2. Even women with a desired pregnancy have ambivalent feelings. Such feelings do not necessarily mean the woman desires an abortion.
3. "Mother love" does not necessarily appear right after birth, especially in a first pregnancy. It may take time for such feelings to grow.
4. Ambivalence is a normal response experienced by any individual preparing for a new role.
A 20-year-old client came in fo rher first prenatal appointment at 10 weeks' gestation. Blood is drawn for routine prenatal screening. Which of the following lab results would indicate a risk to the fetus for erythroblastosis fetalis?

1. Low a-fetoprotein
2. B-, antibody+
3. L:S ratio of 2:1
4. O+, antibody-
2. B-, antibody+

RATIONALE

1. AFP is drawn in the second trimester around 18 weeks' gestation. Low AFP may indicate Down's syndrome.
2. Antibodies formed by a mother because of an ABO or Rh incompatibility cause erythroblastosis fetalis. Blood and Rh typing an dantibody screening can alert the HCP to the possible development of this condition.
3. The L/S ratio is obtained from amniotic fluid analysis and indicates fetal lung maturity..
4. There is a possibility of ABO incompatibility that could result in erythroblastosis fetalis; however the antibody screen is negative.
A client is in active labor at term with cervical findings of 5 cm dilated, effacement of 90% station -1. The FHR baseline is in the 120s with long-term variability. Three late decelerations were noted within the last hour with a quick return to the 150s and then baseline. Which of the following nursing actions would be most appropriate?

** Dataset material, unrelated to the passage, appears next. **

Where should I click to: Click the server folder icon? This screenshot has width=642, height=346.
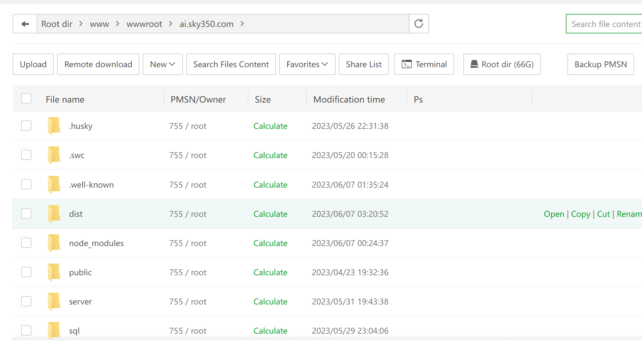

1. Position the client on her back so the monitor strip is more accurate.
2. Prepare for a stat cesarean section.
3. Turn the client to her left side.
4. Encourage the client to ambulate.
3. Turn the client to her left side.

RATIONALE

1. Compression of the major vessels of the pelvis occurs with a supine position. This will compromise placental perfusion and contribute to fetal distress.
2. Fetal reserves are still present as evidenced by long-term variability, "shoulders," and a return to baseline. An operative delivery is not yet required.
3. Late decelerations are caused by decreased uteroplacental perfusion. Positioning a woman on her left side promotes fetal well-being by increasing placental perfusion and subsequent fetal oxygenation. This position change may stop the late decelerations.
4. Ambulation will stimulate uterine contractions and promote fetal descent. Increased frequency and/or intensity of contractions will impair uterine perfusion.
A client in the 26th week of gestation has been admitted to the OB unit with a diagnosis of PIH. Which of the following symptoms would indicate worsening of the disease?

1. Epigastric discomfort
2. BP of 140/90 mm Hg
3. 2+ deep tendon reflexes
4. 2+ dependent edema
1. Epigastric discomfort

RATIONALE

1. Epigastric pain/discomfort is a sign of impending seizure in the client with severe PIH.
2. A blood pressure reading of 140/90 mm Hg indicates hypertension. Hypertension is considered severe when diastolic blood pressures exceed 110 mm Hg.
3. Normal deep tendon reflexes are 2+.
4. Dependent edema is a normal finding of pregnancy. Edema of the hands or face or pitting edema indicate a worsening of the disease.